TASK TO CARRY OUT: Copy the patent text from "DETAILED DESCRIPTION OF" up to and including "invention are shown.", changing "accompanying" to "attached".

TEXT SEGMENT:
↓
BRIEF DESCRIPTION OF THE DRAWINGS
[0028] The above and other features and advantages of the present
invention will become more apparent by describing in detail
exemplary embodiments thereof with reference to the attached
drawings in which:
[0029] FIG. 1 is a schematic diagram of a piconet according to an
exemplary embodiment of the present invention;
[0030] FIG. 2 is a block diagram of a piconet coordinator according
to an exemplary embodiment of the present invention;
[0031] FIG. 3 illustrates a format of a superframe forming a
channel of the piconet;
[0032] FIG. 4 illustrates a format of a MAC frame in which a
request and a response for relay communication are included,
according to an exemplary embodiment of the present invention;
[0033] FIG. 5 illustrates a command format for requesting relay
communication according to an exemplary embodiment of the present
invention;
[0034] FIG. 6 illustrates a command format for responding to relay
communication according to an exemplary embodiment of the present
invention; and
[0035] FIG. 7 illustrates a communication method according to an
exemplary embodiment of the present invention.
DETAILED DESCRIPTION OF THE INVENTION
[0036] The present invention will now be described more fully with
reference to the accompanying drawings, in which exemplary
embodiments of the invention are shown.
↑
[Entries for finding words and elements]
↓
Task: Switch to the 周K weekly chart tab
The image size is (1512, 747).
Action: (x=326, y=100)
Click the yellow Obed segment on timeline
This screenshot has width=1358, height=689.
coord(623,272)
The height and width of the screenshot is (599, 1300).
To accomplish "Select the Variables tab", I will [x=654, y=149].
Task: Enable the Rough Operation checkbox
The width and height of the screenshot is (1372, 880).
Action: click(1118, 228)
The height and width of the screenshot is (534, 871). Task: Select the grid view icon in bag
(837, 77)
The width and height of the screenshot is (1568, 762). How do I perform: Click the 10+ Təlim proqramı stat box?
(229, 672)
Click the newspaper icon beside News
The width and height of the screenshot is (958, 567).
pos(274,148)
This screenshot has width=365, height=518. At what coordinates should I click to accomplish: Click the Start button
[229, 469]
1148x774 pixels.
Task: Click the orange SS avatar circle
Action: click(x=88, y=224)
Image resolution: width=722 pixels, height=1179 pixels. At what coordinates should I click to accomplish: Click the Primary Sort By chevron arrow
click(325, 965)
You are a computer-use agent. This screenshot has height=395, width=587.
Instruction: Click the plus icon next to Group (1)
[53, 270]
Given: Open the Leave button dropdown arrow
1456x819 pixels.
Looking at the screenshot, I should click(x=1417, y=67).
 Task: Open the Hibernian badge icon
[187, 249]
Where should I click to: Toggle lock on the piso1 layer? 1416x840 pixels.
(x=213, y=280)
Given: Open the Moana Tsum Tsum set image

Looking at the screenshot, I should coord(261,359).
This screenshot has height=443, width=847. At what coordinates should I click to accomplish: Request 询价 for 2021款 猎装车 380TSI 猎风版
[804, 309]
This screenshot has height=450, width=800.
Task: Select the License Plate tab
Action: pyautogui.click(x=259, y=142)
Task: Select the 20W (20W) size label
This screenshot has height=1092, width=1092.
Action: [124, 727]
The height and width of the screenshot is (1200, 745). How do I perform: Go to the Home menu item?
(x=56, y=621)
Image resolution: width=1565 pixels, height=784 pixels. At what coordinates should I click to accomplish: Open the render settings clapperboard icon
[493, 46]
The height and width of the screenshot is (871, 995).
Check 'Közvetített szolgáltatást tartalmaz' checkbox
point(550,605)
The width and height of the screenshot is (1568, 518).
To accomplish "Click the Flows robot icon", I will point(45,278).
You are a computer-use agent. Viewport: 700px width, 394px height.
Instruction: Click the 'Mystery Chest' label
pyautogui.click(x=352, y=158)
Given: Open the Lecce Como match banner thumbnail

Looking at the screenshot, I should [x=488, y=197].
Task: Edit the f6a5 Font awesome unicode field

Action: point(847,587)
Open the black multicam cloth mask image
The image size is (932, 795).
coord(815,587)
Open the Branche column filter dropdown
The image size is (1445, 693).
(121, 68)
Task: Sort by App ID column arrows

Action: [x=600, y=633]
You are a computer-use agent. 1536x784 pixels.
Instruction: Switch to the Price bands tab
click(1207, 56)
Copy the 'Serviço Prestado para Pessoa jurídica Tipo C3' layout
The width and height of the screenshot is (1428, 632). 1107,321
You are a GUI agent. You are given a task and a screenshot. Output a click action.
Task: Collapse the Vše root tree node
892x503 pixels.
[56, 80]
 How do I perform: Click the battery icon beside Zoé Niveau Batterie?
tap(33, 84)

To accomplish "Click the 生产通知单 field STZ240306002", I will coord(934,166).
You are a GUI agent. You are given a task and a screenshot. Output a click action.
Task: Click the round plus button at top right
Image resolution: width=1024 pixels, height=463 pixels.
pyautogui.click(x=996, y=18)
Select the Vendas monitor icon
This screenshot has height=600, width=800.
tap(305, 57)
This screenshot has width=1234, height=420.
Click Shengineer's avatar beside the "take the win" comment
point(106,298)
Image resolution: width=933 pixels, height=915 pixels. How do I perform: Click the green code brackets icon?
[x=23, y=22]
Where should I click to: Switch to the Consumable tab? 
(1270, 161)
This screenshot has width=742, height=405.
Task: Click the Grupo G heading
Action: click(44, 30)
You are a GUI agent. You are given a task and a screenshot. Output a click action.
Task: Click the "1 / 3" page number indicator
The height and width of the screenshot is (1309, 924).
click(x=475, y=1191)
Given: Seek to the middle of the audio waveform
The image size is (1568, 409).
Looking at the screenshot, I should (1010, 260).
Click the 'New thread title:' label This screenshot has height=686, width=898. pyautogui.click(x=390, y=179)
↑
WORKED ANSWER:
DETAILED DESCRIPTION OF THE INVENTION
[0036] The present invention will now be described more fully with
reference to the attached drawings, in which exemplary
embodiments of the invention are shown.